(DATASET EXTRACT Opens)

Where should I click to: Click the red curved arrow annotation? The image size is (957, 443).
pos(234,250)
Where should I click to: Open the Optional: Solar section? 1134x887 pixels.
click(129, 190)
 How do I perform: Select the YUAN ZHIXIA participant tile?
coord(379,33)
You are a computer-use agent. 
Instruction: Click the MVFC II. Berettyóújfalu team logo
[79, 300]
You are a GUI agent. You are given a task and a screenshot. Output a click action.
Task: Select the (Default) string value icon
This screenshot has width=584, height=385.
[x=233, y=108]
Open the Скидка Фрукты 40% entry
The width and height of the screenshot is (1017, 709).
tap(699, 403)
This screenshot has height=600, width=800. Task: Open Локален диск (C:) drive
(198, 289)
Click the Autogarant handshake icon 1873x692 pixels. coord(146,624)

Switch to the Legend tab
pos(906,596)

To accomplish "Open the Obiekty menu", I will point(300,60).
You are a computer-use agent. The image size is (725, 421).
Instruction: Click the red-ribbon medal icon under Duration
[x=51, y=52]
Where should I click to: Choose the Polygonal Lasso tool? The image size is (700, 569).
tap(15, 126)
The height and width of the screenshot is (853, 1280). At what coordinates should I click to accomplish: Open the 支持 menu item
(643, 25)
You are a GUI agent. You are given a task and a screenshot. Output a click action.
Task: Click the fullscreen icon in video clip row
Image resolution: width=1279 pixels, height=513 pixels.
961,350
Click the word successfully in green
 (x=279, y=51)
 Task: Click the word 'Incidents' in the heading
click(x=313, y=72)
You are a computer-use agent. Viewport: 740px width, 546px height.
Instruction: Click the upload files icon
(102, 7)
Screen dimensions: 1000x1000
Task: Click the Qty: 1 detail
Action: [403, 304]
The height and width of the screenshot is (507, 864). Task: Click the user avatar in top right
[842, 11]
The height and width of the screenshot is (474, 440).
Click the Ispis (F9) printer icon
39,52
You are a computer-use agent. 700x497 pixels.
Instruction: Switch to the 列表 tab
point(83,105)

(DATASET EXTRACT Closes)

_PROBLEM STATEMENT_
Every record listed above needs to be written out again exactly.

_RESPONSE FOR THIS EXERCISE_
Where should I click to: Click the red curved arrow annotation? The image size is (957, 443).
pos(234,250)
Where should I click to: Open the Optional: Solar section? 1134x887 pixels.
click(129, 190)
 How do I perform: Select the YUAN ZHIXIA participant tile?
coord(379,33)
You are a computer-use agent. 
Instruction: Click the MVFC II. Berettyóújfalu team logo
[79, 300]
You are a GUI agent. You are given a task and a screenshot. Output a click action.
Task: Select the (Default) string value icon
This screenshot has width=584, height=385.
[x=233, y=108]
Open the Скидка Фрукты 40% entry
The width and height of the screenshot is (1017, 709).
tap(699, 403)
This screenshot has height=600, width=800. Task: Open Локален диск (C:) drive
(198, 289)
Click the Autogarant handshake icon 1873x692 pixels. coord(146,624)

Switch to the Legend tab
pos(906,596)

To accomplish "Open the Obiekty menu", I will point(300,60).
You are a computer-use agent. The image size is (725, 421).
Instruction: Click the red-ribbon medal icon under Duration
[x=51, y=52]
Where should I click to: Choose the Polygonal Lasso tool? The image size is (700, 569).
tap(15, 126)
The height and width of the screenshot is (853, 1280). At what coordinates should I click to accomplish: Open the 支持 menu item
(643, 25)
You are a GUI agent. You are given a task and a screenshot. Output a click action.
Task: Click the fullscreen icon in video clip row
Image resolution: width=1279 pixels, height=513 pixels.
961,350
Click the word successfully in green
 (x=279, y=51)
 Task: Click the word 'Incidents' in the heading
click(x=313, y=72)
You are a computer-use agent. Viewport: 740px width, 546px height.
Instruction: Click the upload files icon
(102, 7)
Screen dimensions: 1000x1000
Task: Click the Qty: 1 detail
Action: [403, 304]
The height and width of the screenshot is (507, 864). Task: Click the user avatar in top right
[842, 11]
The height and width of the screenshot is (474, 440).
Click the Ispis (F9) printer icon
39,52
You are a computer-use agent. 700x497 pixels.
Instruction: Switch to the 列表 tab
point(83,105)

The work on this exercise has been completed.